Namun, sengketa pun muncul. Dua pasangan calon yang merasa dirugikan dalam kontestasi mengajukan gugatan ke Mahkamah Agung yang didelegasikan kepada Pengadilan Tinggi Negeri Kupang. Namun gugatan tersebut ditolak dan menyatakan keputusan KPU Kabupaten Manggarai Barat tetap berlaku. Putusan MA RI Nomor 41 P/Kada/2005 pada akhirnya menguatkan kemenangan pasangan Drs. Wilfridus Fidelis Pranda dan Drs. Agustinus Ch. Dula sebagai Bupati dan Wakil Bupati Manggarai Barat periode 2005–2010.
Pelantikan mereka pada akhir Agustus 2005 bukan sekadar seremoni administratif, tetapi simbol legitimasi demokrasi. Fidelis Pranda menjadi Bupati definitif pertama Kabupaten Manggarai Barat, sementara Agustinus Dula, yang kelak menjadi figur sentral politik Mabar selama satu dekade berikutnya, memulai langkahnya dari posisi Wakil Bupati pertama.
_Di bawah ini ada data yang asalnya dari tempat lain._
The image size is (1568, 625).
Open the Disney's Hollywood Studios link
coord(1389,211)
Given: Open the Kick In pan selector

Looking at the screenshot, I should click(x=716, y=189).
Keberhasilan Pilkada 2005 memberi keyakinan bahwa Manggarai Barat mampu mengelola demokrasi dalam konteks geografis dan sosial yang kompleks. Pilkada ini menjadi pondasi politik, menciptakan tradisi pemilu langsung yang kelak berkembang semakin kompetitif, semakin matang, dan semakin menentukan arah perjalanan kabupaten di gerbang barat Nusa Tenggara Timur.*)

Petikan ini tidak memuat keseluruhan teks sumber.